**** PROVIDED DATA
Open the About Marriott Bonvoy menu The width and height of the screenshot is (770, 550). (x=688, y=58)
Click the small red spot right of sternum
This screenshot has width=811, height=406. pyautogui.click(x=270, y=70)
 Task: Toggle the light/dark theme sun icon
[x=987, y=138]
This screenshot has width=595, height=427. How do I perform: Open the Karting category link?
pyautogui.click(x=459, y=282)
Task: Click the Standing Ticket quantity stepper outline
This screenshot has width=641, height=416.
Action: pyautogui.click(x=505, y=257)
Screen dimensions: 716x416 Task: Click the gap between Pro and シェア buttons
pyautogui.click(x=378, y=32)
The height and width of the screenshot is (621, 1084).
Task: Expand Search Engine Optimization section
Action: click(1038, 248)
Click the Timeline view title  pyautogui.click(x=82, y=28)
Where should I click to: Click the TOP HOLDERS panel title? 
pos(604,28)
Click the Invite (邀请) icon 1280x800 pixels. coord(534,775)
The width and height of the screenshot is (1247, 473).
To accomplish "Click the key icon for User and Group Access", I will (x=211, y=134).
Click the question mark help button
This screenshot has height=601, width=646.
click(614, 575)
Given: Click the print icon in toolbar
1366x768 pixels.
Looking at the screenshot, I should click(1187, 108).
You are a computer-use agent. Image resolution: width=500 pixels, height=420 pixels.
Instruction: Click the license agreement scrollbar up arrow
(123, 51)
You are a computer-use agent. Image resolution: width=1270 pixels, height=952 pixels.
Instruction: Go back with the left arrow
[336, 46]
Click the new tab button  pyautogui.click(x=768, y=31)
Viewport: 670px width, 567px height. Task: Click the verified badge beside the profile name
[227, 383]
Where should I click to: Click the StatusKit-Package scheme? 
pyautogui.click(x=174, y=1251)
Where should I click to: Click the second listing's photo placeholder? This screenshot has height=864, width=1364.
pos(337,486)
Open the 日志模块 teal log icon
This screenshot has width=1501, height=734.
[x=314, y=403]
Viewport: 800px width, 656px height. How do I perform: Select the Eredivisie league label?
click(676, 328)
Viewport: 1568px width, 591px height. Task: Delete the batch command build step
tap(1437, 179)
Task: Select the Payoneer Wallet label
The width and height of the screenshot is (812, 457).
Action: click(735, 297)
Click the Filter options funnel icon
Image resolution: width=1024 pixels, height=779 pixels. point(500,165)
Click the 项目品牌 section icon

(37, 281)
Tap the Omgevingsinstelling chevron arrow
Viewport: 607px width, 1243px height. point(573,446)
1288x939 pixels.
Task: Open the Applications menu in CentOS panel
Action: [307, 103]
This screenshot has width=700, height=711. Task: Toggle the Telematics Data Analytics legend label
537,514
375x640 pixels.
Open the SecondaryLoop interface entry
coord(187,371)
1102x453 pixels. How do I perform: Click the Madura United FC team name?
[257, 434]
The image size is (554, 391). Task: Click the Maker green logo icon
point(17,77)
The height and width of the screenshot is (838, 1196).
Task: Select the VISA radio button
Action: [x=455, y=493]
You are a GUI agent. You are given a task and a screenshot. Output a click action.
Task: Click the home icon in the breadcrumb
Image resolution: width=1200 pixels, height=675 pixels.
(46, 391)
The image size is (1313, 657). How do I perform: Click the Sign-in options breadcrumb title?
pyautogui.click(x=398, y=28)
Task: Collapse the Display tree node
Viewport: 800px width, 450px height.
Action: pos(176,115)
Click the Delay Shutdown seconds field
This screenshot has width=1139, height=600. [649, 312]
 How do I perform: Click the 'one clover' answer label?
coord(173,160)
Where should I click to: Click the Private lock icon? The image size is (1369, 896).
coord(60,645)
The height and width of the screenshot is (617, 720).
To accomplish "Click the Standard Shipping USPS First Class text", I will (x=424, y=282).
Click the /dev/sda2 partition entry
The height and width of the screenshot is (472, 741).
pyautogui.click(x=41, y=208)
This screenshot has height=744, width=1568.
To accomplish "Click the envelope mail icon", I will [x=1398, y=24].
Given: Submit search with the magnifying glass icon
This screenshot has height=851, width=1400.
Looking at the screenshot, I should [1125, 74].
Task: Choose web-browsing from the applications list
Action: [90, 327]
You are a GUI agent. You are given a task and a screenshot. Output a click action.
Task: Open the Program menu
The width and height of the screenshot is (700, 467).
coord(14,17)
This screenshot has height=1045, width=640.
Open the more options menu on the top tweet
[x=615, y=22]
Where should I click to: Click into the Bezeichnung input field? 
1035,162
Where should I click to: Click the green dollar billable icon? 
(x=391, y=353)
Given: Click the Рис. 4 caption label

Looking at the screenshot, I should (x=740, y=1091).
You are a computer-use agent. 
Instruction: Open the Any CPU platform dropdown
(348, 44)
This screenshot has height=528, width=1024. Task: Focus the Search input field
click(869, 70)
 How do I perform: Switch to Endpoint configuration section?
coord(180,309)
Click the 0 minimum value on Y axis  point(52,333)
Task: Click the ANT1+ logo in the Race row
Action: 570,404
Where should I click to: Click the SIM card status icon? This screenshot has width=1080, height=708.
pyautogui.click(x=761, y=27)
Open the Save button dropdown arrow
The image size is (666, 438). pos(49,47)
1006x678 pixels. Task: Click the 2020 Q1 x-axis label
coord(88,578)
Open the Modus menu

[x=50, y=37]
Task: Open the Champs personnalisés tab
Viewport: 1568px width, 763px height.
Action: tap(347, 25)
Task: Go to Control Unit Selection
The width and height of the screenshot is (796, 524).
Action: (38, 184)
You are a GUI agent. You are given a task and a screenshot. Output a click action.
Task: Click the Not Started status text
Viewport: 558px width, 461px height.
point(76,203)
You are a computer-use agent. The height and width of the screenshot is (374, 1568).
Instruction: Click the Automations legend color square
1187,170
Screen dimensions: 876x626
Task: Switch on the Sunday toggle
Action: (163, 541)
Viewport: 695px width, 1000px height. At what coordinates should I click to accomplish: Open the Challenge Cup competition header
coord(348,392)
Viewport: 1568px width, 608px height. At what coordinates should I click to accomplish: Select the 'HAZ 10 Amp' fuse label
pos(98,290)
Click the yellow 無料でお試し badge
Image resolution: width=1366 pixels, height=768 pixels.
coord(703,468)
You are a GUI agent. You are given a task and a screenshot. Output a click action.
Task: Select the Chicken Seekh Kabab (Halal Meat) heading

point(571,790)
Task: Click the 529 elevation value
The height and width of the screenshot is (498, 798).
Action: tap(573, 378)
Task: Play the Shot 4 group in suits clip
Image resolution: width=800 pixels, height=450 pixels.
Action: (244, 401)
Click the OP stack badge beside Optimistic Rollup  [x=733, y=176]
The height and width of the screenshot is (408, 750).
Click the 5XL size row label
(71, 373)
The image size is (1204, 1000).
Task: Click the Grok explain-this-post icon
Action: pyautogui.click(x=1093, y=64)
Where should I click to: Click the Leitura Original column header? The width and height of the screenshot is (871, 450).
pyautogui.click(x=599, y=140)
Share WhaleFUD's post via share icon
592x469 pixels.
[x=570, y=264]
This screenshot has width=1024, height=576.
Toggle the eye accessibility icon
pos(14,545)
********
→ **PROBLEM REQUIREMENTS**
Exactly as they stand, write out all of the entries.

→ **YOUR SOLUTION**
Open the About Marriott Bonvoy menu The width and height of the screenshot is (770, 550). (x=688, y=58)
Click the small red spot right of sternum
This screenshot has width=811, height=406. pyautogui.click(x=270, y=70)
 Task: Toggle the light/dark theme sun icon
[x=987, y=138]
This screenshot has width=595, height=427. How do I perform: Open the Karting category link?
pyautogui.click(x=459, y=282)
Task: Click the Standing Ticket quantity stepper outline
This screenshot has width=641, height=416.
Action: pyautogui.click(x=505, y=257)
Screen dimensions: 716x416 Task: Click the gap between Pro and シェア buttons
pyautogui.click(x=378, y=32)
The height and width of the screenshot is (621, 1084).
Task: Expand Search Engine Optimization section
Action: click(1038, 248)
Click the Timeline view title  pyautogui.click(x=82, y=28)
Where should I click to: Click the TOP HOLDERS panel title? 
pos(604,28)
Click the Invite (邀请) icon 1280x800 pixels. coord(534,775)
The width and height of the screenshot is (1247, 473).
To accomplish "Click the key icon for User and Group Access", I will (x=211, y=134).
Click the question mark help button
This screenshot has height=601, width=646.
click(614, 575)
Given: Click the print icon in toolbar
1366x768 pixels.
Looking at the screenshot, I should click(1187, 108).
You are a computer-use agent. Image resolution: width=500 pixels, height=420 pixels.
Instruction: Click the license agreement scrollbar up arrow
(123, 51)
You are a computer-use agent. Image resolution: width=1270 pixels, height=952 pixels.
Instruction: Go back with the left arrow
[336, 46]
Click the new tab button  pyautogui.click(x=768, y=31)
Viewport: 670px width, 567px height. Task: Click the verified badge beside the profile name
[227, 383]
Where should I click to: Click the StatusKit-Package scheme? 
pyautogui.click(x=174, y=1251)
Where should I click to: Click the second listing's photo placeholder? This screenshot has height=864, width=1364.
pos(337,486)
Open the 日志模块 teal log icon
This screenshot has width=1501, height=734.
[x=314, y=403]
Viewport: 800px width, 656px height. How do I perform: Select the Eredivisie league label?
click(676, 328)
Viewport: 1568px width, 591px height. Task: Delete the batch command build step
tap(1437, 179)
Task: Select the Payoneer Wallet label
The width and height of the screenshot is (812, 457).
Action: click(735, 297)
Click the Filter options funnel icon
Image resolution: width=1024 pixels, height=779 pixels. point(500,165)
Click the 项目品牌 section icon

(37, 281)
Tap the Omgevingsinstelling chevron arrow
Viewport: 607px width, 1243px height. point(573,446)
1288x939 pixels.
Task: Open the Applications menu in CentOS panel
Action: [307, 103]
This screenshot has width=700, height=711. Task: Toggle the Telematics Data Analytics legend label
537,514
375x640 pixels.
Open the SecondaryLoop interface entry
coord(187,371)
1102x453 pixels. How do I perform: Click the Madura United FC team name?
[257, 434]
The image size is (554, 391). Task: Click the Maker green logo icon
point(17,77)
The height and width of the screenshot is (838, 1196).
Task: Select the VISA radio button
Action: [x=455, y=493]
You are a GUI agent. You are given a task and a screenshot. Output a click action.
Task: Click the home icon in the breadcrumb
Image resolution: width=1200 pixels, height=675 pixels.
(46, 391)
The image size is (1313, 657). How do I perform: Click the Sign-in options breadcrumb title?
pyautogui.click(x=398, y=28)
Task: Collapse the Display tree node
Viewport: 800px width, 450px height.
Action: pos(176,115)
Click the Delay Shutdown seconds field
This screenshot has width=1139, height=600. [649, 312]
 How do I perform: Click the 'one clover' answer label?
coord(173,160)
Where should I click to: Click the Private lock icon? The image size is (1369, 896).
coord(60,645)
The height and width of the screenshot is (617, 720).
To accomplish "Click the Standard Shipping USPS First Class text", I will (x=424, y=282).
Click the /dev/sda2 partition entry
The height and width of the screenshot is (472, 741).
pyautogui.click(x=41, y=208)
This screenshot has height=744, width=1568.
To accomplish "Click the envelope mail icon", I will [x=1398, y=24].
Given: Submit search with the magnifying glass icon
This screenshot has height=851, width=1400.
Looking at the screenshot, I should [1125, 74].
Task: Choose web-browsing from the applications list
Action: [90, 327]
You are a GUI agent. You are given a task and a screenshot. Output a click action.
Task: Open the Program menu
The width and height of the screenshot is (700, 467).
coord(14,17)
This screenshot has height=1045, width=640.
Open the more options menu on the top tweet
[x=615, y=22]
Where should I click to: Click into the Bezeichnung input field? 
1035,162
Where should I click to: Click the green dollar billable icon? 
(x=391, y=353)
Given: Click the Рис. 4 caption label

Looking at the screenshot, I should (x=740, y=1091).
You are a computer-use agent. 
Instruction: Open the Any CPU platform dropdown
(348, 44)
This screenshot has height=528, width=1024. Task: Focus the Search input field
click(869, 70)
 How do I perform: Switch to Endpoint configuration section?
coord(180,309)
Click the 0 minimum value on Y axis  point(52,333)
Task: Click the ANT1+ logo in the Race row
Action: 570,404
Where should I click to: Click the SIM card status icon? This screenshot has width=1080, height=708.
pyautogui.click(x=761, y=27)
Open the Save button dropdown arrow
The image size is (666, 438). pos(49,47)
1006x678 pixels. Task: Click the 2020 Q1 x-axis label
coord(88,578)
Open the Modus menu

[x=50, y=37]
Task: Open the Champs personnalisés tab
Viewport: 1568px width, 763px height.
Action: tap(347, 25)
Task: Go to Control Unit Selection
The width and height of the screenshot is (796, 524).
Action: (38, 184)
You are a GUI agent. You are given a task and a screenshot. Output a click action.
Task: Click the Not Started status text
Viewport: 558px width, 461px height.
point(76,203)
You are a computer-use agent. The height and width of the screenshot is (374, 1568).
Instruction: Click the Automations legend color square
1187,170
Screen dimensions: 876x626
Task: Switch on the Sunday toggle
Action: (163, 541)
Viewport: 695px width, 1000px height. At what coordinates should I click to accomplish: Open the Challenge Cup competition header
coord(348,392)
Viewport: 1568px width, 608px height. At what coordinates should I click to accomplish: Select the 'HAZ 10 Amp' fuse label
pos(98,290)
Click the yellow 無料でお試し badge
Image resolution: width=1366 pixels, height=768 pixels.
coord(703,468)
You are a GUI agent. You are given a task and a screenshot. Output a click action.
Task: Select the Chicken Seekh Kabab (Halal Meat) heading

point(571,790)
Task: Click the 529 elevation value
The height and width of the screenshot is (498, 798).
Action: tap(573, 378)
Task: Play the Shot 4 group in suits clip
Image resolution: width=800 pixels, height=450 pixels.
Action: (244, 401)
Click the OP stack badge beside Optimistic Rollup  [x=733, y=176]
The height and width of the screenshot is (408, 750).
Click the 5XL size row label
(71, 373)
The image size is (1204, 1000).
Task: Click the Grok explain-this-post icon
Action: pyautogui.click(x=1093, y=64)
Where should I click to: Click the Leitura Original column header? The width and height of the screenshot is (871, 450).
pyautogui.click(x=599, y=140)
Share WhaleFUD's post via share icon
592x469 pixels.
[x=570, y=264]
This screenshot has width=1024, height=576.
Toggle the eye accessibility icon
pos(14,545)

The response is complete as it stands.